Neonatal immunization with insulinoma-released exosomes induces humoral immune response that protects islets from autoimmune pathogenesis (THER5P.835)

Abstract

Abstract Exosomes (EXOs) are immunostimulatory microvesicles that can activate both innate and adaptive immunity. We have demonstrated that autoreactive B and T cells in prediabetic non-obese diabetic (NOD) mice can recognize EXOs released by insulinoma. In this study, we examined EXO-specific humoral immune response and its contribution to the islet-specific autoimmunity. We immunized NOD neonates with EXOs, in which mature T cells are rare, and then monitored antibody and B cell responses to EXOs in 4- or 8-week-old mice. At 4 weeks, the immunized mice showed increased B cells in pancreatic lymph nodes but not in spleen as compared with untreated mice. EXO-specific serum Ig titers remained higher than the controls.

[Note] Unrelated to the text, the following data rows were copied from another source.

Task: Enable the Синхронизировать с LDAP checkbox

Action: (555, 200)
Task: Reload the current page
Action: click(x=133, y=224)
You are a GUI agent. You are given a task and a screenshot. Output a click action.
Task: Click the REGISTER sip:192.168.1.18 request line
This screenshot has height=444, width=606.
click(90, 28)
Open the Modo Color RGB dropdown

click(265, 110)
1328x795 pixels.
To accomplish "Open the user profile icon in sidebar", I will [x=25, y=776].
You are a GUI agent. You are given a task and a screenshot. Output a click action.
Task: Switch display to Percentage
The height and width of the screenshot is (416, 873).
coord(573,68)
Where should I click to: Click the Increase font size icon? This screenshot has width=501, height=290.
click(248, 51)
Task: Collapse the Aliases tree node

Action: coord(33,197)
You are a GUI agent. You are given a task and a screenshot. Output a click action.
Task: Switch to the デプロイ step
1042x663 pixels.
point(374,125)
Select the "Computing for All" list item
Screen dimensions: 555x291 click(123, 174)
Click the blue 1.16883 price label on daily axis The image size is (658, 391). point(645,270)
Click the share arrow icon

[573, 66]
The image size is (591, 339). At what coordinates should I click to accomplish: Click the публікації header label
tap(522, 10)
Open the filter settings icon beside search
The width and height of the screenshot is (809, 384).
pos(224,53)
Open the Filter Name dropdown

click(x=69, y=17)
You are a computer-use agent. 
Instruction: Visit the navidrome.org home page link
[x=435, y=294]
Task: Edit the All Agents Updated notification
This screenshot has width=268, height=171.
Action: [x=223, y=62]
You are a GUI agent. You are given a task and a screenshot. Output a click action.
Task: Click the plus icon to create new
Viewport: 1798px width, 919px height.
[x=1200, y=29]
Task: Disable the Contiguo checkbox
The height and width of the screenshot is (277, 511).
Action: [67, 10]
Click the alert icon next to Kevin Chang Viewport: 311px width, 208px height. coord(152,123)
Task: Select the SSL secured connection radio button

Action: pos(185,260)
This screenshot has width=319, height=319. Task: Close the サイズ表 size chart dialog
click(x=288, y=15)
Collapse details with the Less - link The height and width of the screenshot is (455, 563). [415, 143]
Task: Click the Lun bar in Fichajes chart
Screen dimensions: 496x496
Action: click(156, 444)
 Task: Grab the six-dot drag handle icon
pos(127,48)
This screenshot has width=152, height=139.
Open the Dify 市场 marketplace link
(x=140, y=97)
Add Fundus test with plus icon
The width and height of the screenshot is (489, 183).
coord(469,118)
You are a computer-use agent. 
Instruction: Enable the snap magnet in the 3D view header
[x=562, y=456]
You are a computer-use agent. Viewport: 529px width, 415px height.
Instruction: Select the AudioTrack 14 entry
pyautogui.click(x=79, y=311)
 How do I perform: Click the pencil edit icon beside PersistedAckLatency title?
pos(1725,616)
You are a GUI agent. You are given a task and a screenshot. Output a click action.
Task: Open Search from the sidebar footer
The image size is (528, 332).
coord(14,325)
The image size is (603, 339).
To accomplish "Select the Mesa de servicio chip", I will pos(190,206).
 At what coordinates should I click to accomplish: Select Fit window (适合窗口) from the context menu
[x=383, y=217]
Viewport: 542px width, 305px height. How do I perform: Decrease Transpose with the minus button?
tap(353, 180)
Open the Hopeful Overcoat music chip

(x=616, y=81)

At 8 weeks, the immunized group had higher IgG1 but lower IgG2a and increased expression of FoxP3 and PD1 on Th cells, suggesting a Th1/Th2 shift and induction of regulatory T cells. As a result, the neonatal-immunized mice remained insulitis-free till 8-week old, whereas, age/gender-matched control mice developed insulitis. This effect can be partially explained by the induction of protective, EXO-specific antibodies, since the immunized sera were inhibitory for CD86 expression on activated B cells, more efficient than control sera and in vivo, the sera protected islets from insulitis caused by diabetogenic T cells. Thus, EXOs may contain unique antigen(s) that could be used as neonatal vaccine to prevent autoimmunity.